If the bond or a loan is a floater, paying coupon RFR + spread (or even RFR * gearing in some markets), and the interest rates move in parallel, then the coupons change to offset the change in the present value of the principal repayment. But the fixed spread contributes some interest rate risk. If your book has risky floaters paying spreads over RFR in the hundreds of basis points, you may prefer not to assume that they have no interest rate risk, but rather include it in your hedging. Also if you want to decompose the dv01 into tenor buckets, or if you want to know the impact of non-parallel curve perturbations (e.g. flatteners / steepeners scenarios), then the coupon changes no longer offset the principal.

Likewise, if the bond pays fixed coupon, but is trading at a price below that implied by just pricing its cash flows at RFR - then its price is probably driven down by something else - perhaps credit risk. It's likely that an interest rate shock will affect this bond less than it would affect a purely rates instrument.

One possible approach is to calculate a Z-spread-like idiosyncratic spread - solve for a parallel shift in the interest rates that would explain the observable bond price - then perturb the interest rates and reprice the bond's cash flows keeping the idiosyncratic spread constant.

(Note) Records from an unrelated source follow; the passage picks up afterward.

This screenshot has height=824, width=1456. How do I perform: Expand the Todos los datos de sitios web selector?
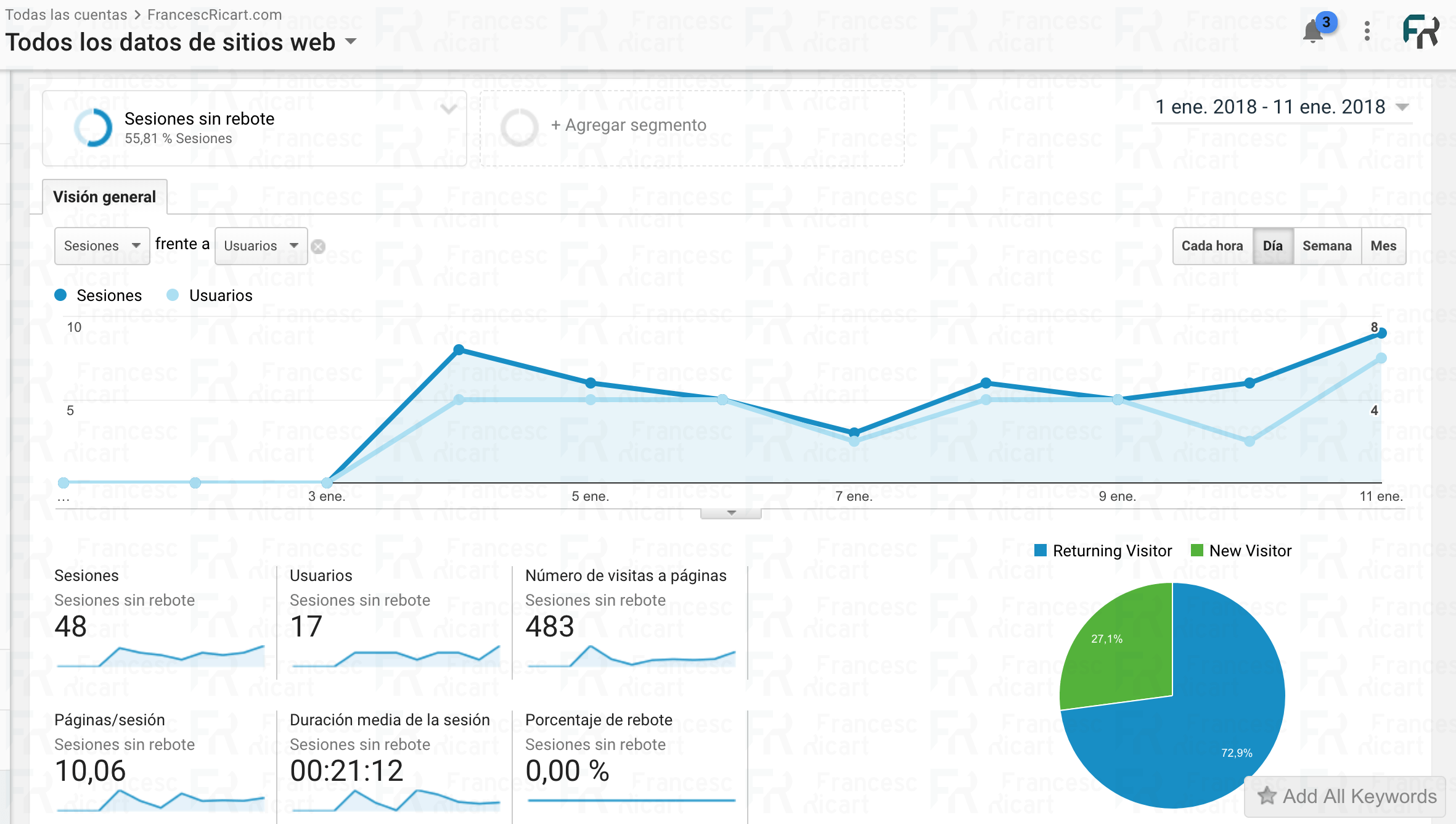point(350,43)
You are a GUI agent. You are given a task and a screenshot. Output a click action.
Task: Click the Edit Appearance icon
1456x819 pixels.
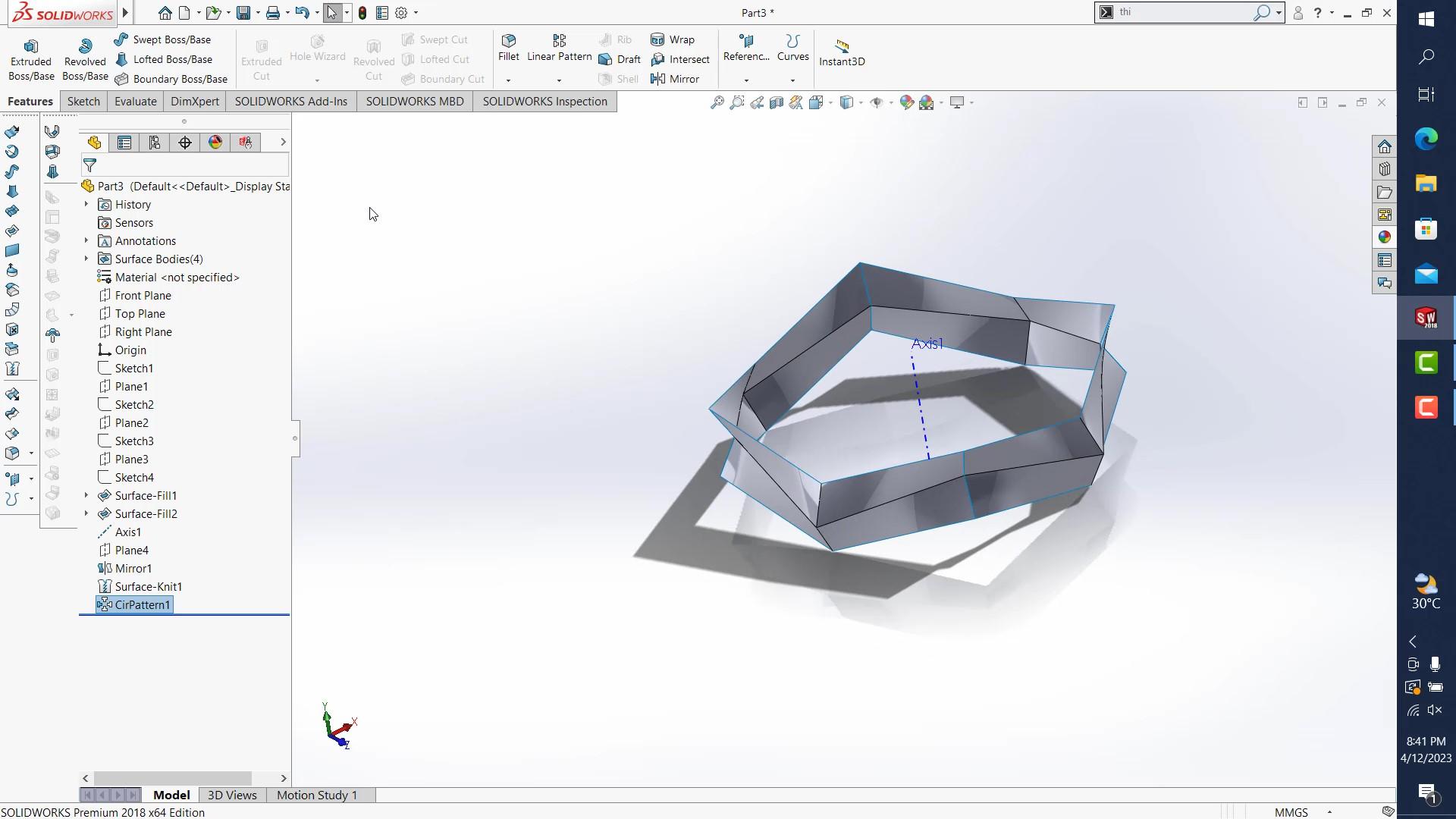[x=906, y=102]
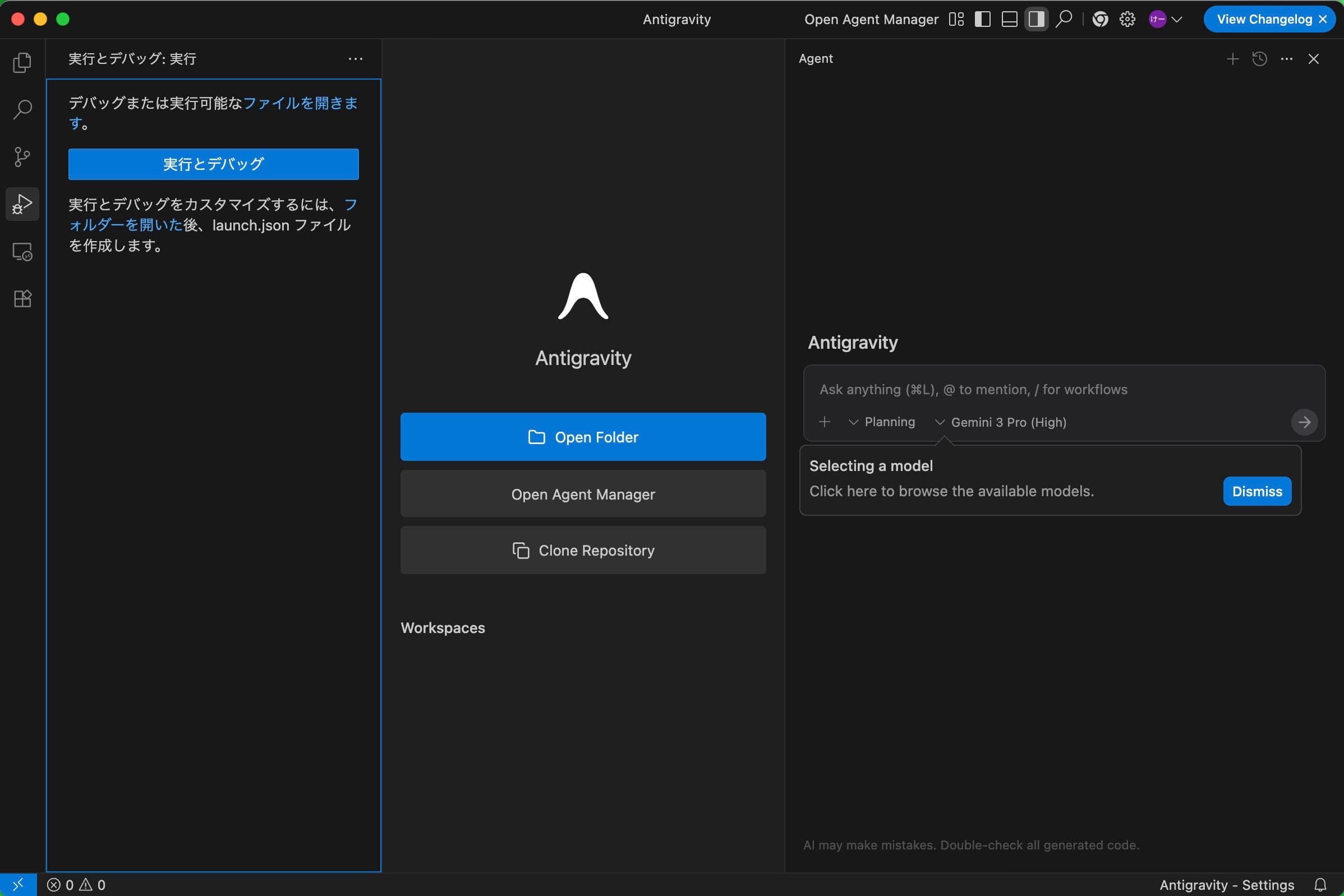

For a lot of higher-yielding bonds this should provide better P&L explanation, and more effective hedges, than modified duration, in a sense that the Z-spreads would be stable day to day in the absense of idiosyncratic news. It doesn't really matter whether you use the general colateral curve (which is your cost of financing the bonds) or some other interest rate curve. But the assumption that the Z-spread would not change when interest rates move a lot isn't very realistic either. You don't want to base your decision to trade a corporate bond trading now at 300 bps Z-spread on the asumption that its Z-spread won't change when interest rates move 400 bps.

You might get better predictions for credit-risky bond prices if you make some assumption about the loss given default, then solve for either the probabilities of default or for CDS spreads implied by observed price, then reprice the cash flows using perturbed interest rates to discount.

Also, some bonds' cash flows have some optionality. Consider, for example, a bond paying 8% fixed, maturing in 10 years, but callable after 2 years. If the bond is not called until maturity, then it has a lot of interest rate risk. But if the bond issuer can refinance at 5% coupon rate because their credit has improved and/or the interest rates are down, then they will probably exercise the call, in which case there is less interest rate risk. Models that predict whether the debtors will exercise their options under interest rate shocks can get pretty hairy, particularly prepayment rate models for collateralized mortgage obligations and mortgage backed securities. My point is, very material higher-order relationship may be much more complicated than just rate convexity, and may affect the prices a lot under a large rates movement.